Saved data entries
-.-.-

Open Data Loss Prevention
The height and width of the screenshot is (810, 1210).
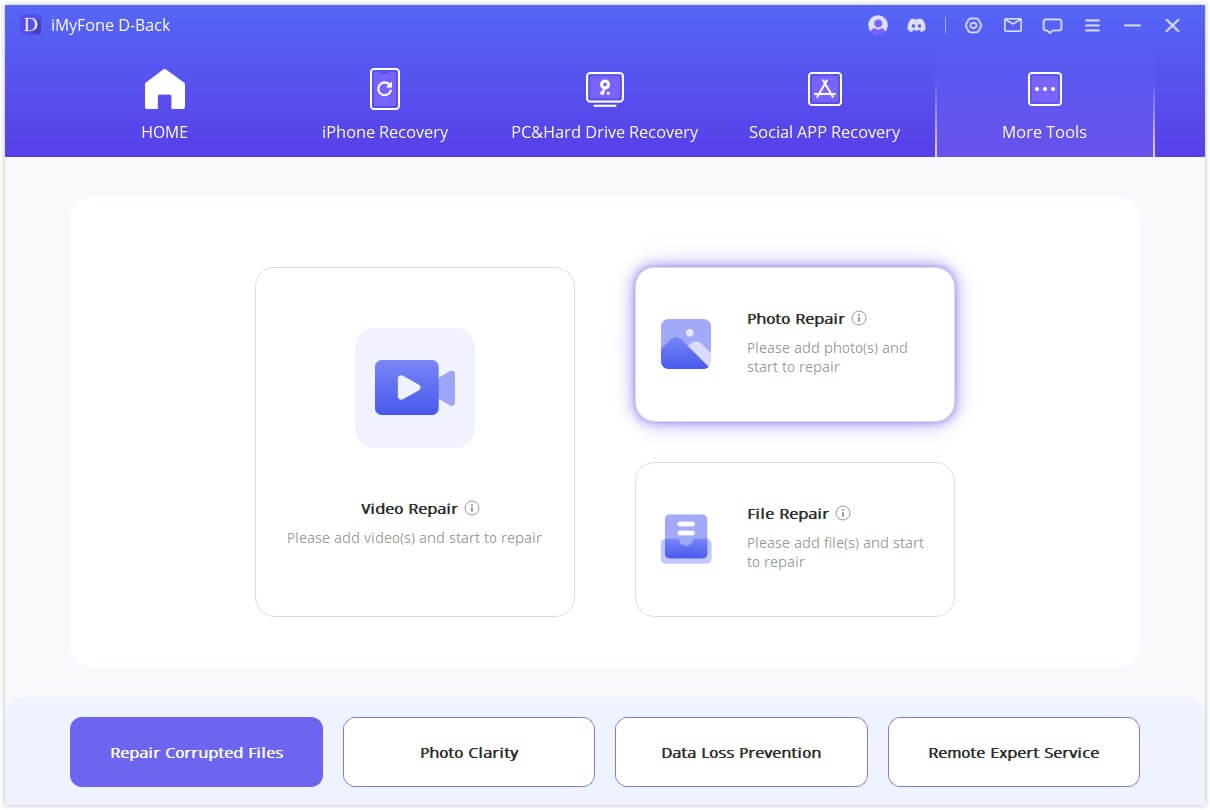[x=741, y=752]
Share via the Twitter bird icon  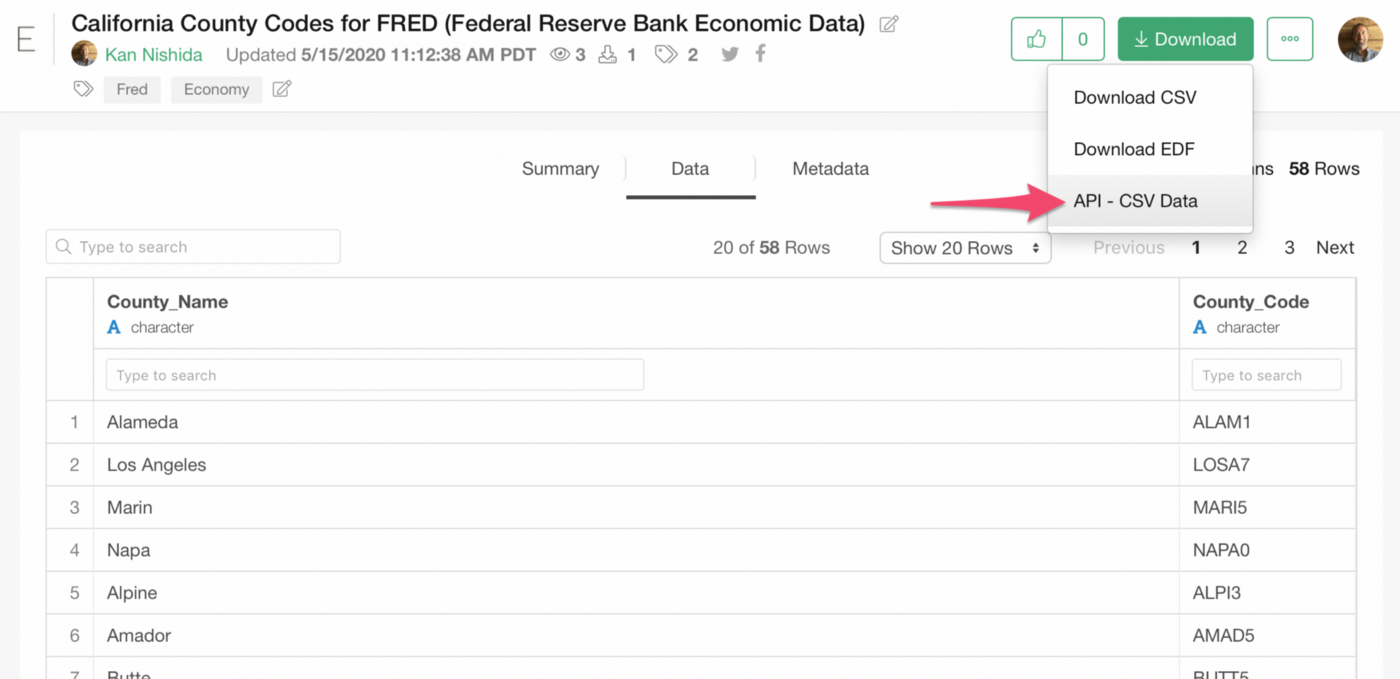point(730,54)
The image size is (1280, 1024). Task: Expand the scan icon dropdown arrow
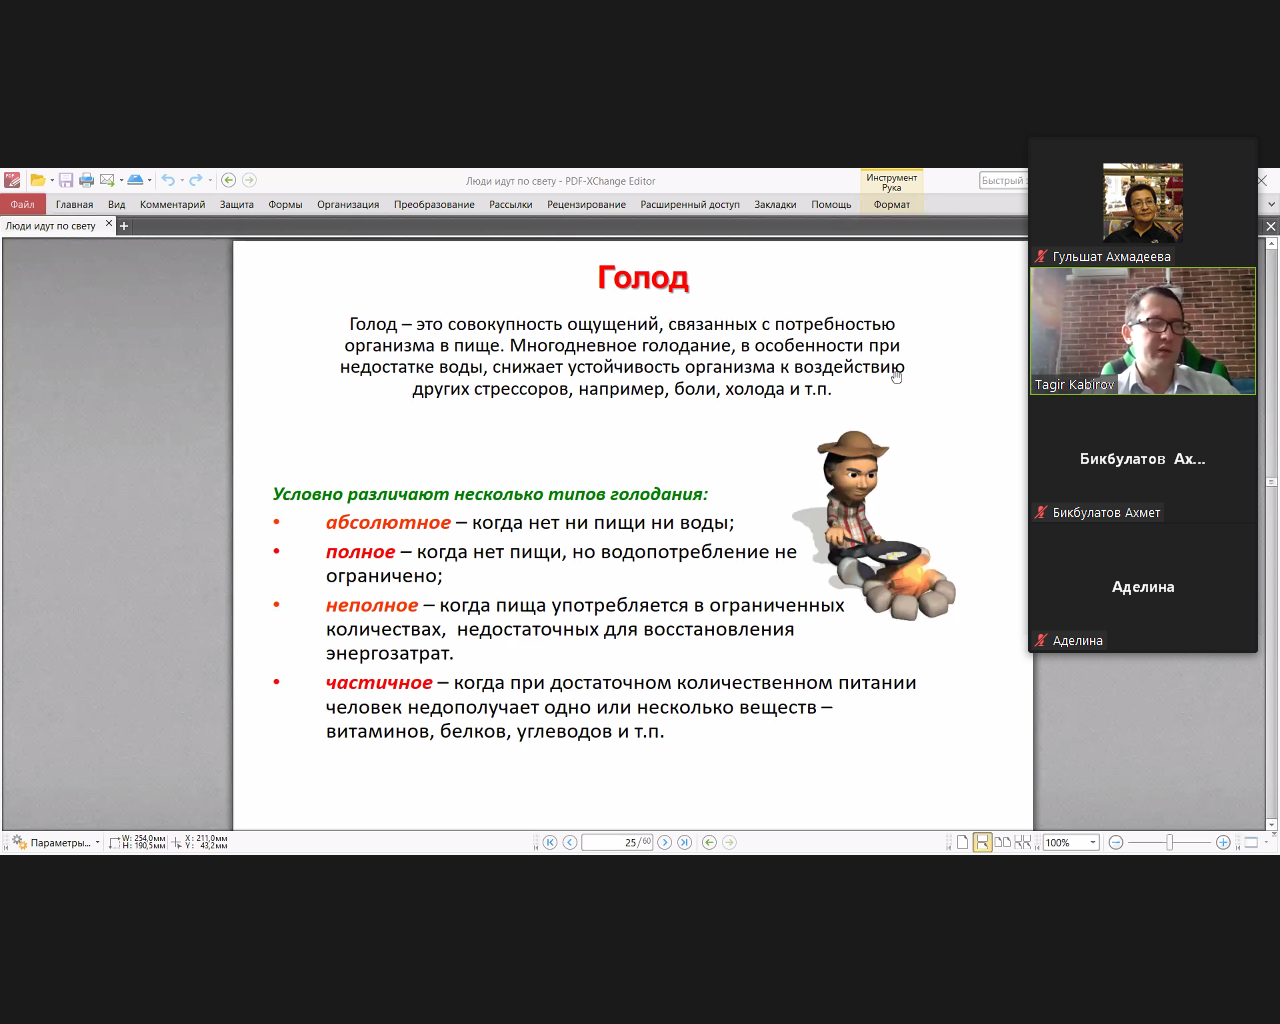[x=150, y=181]
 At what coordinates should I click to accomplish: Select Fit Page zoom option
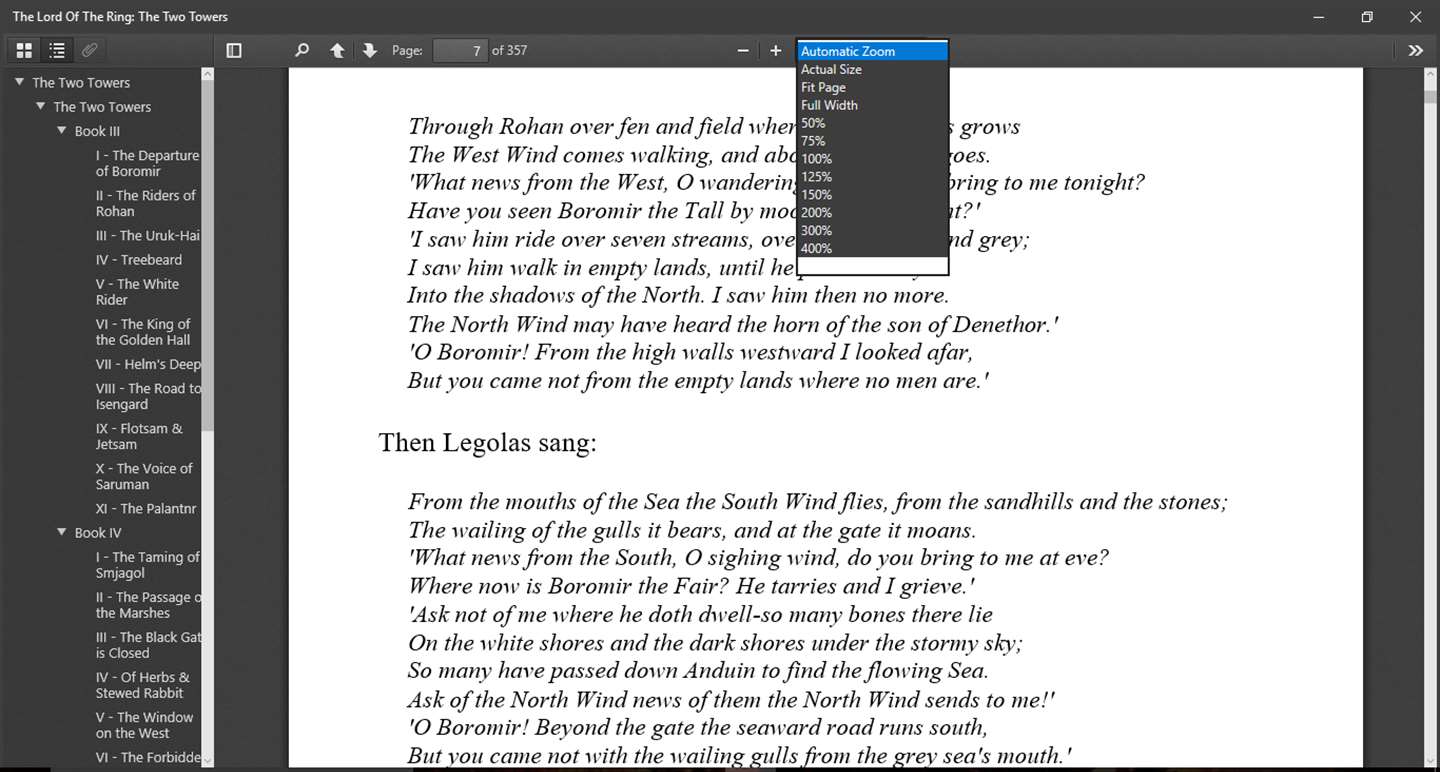[824, 87]
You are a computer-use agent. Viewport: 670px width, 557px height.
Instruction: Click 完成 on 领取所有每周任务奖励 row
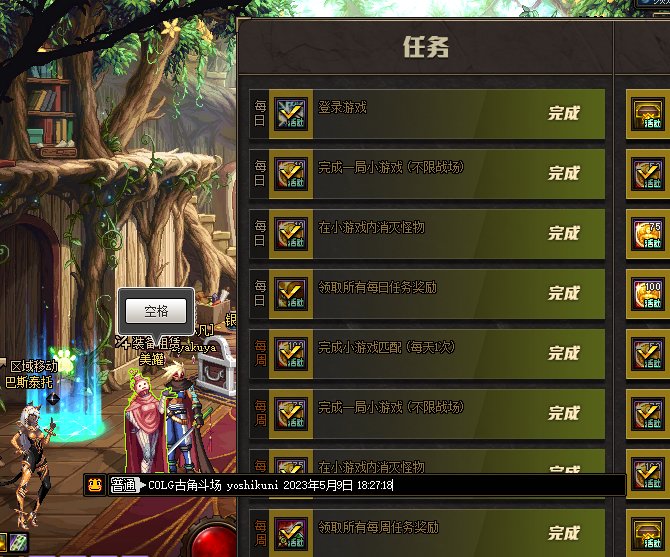click(564, 534)
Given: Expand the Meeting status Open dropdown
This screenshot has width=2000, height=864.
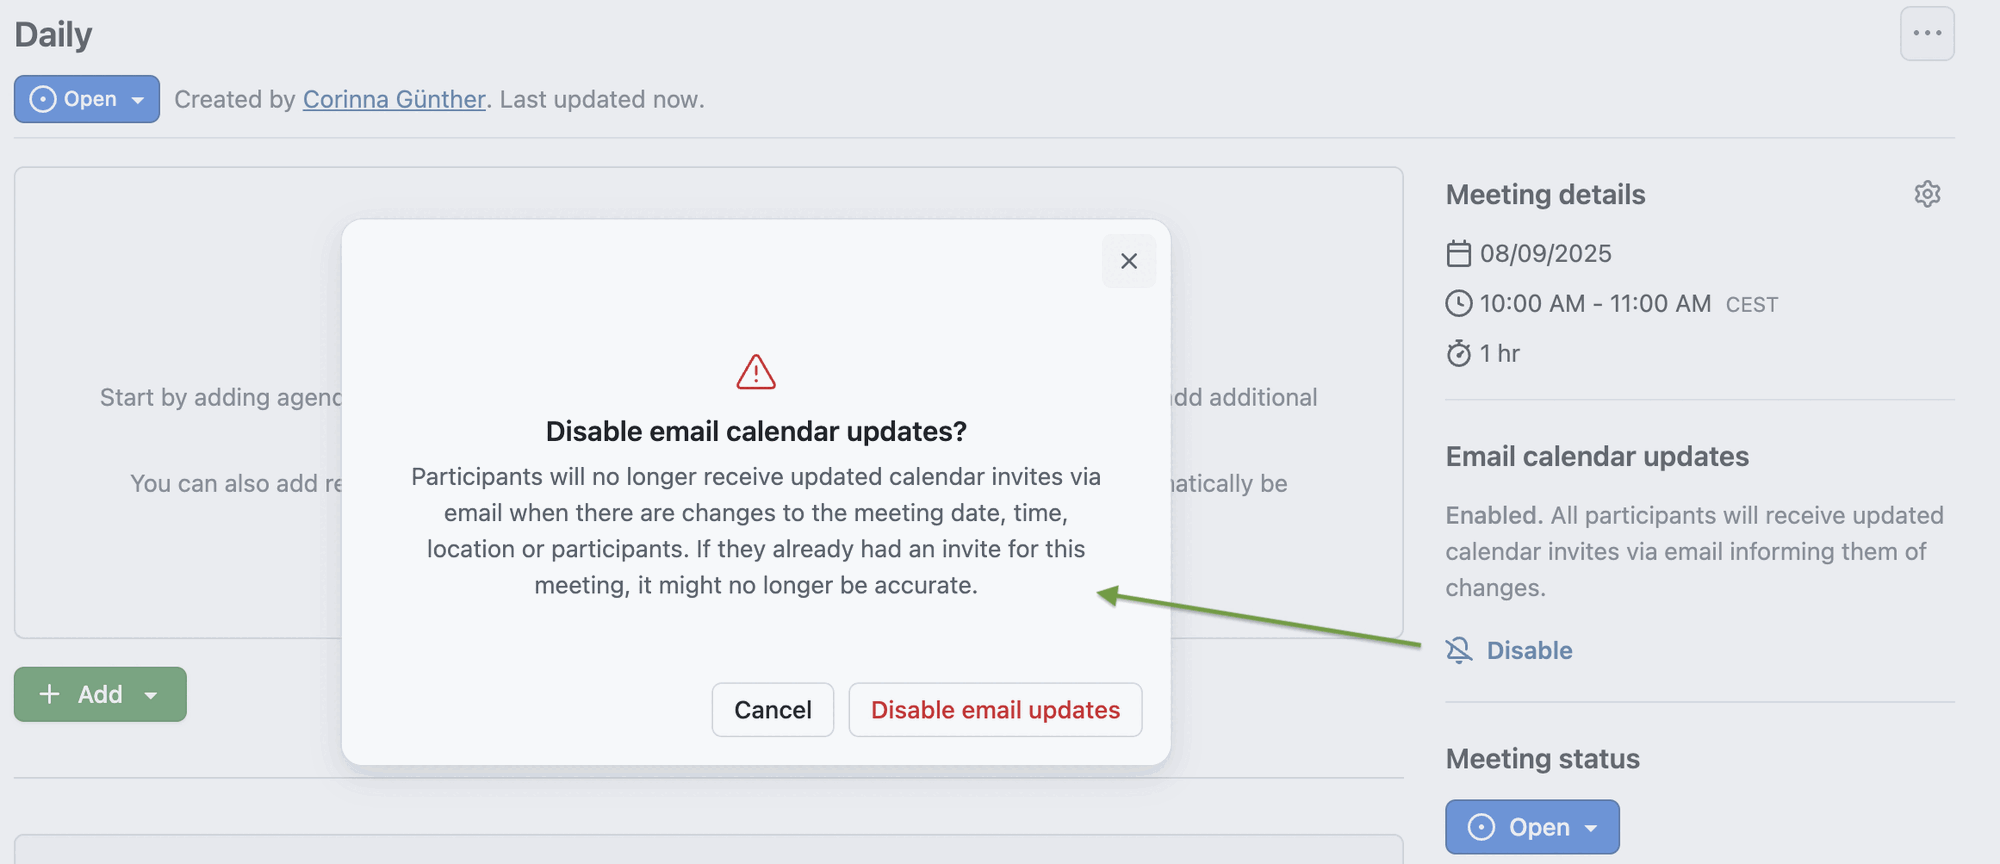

-.-.-

* **HOW TO COMPLETE THIS TASK**
Give the number of lines in the data above that include the word "Open", with no other words.

* **EXPECTED OUTPUT**
2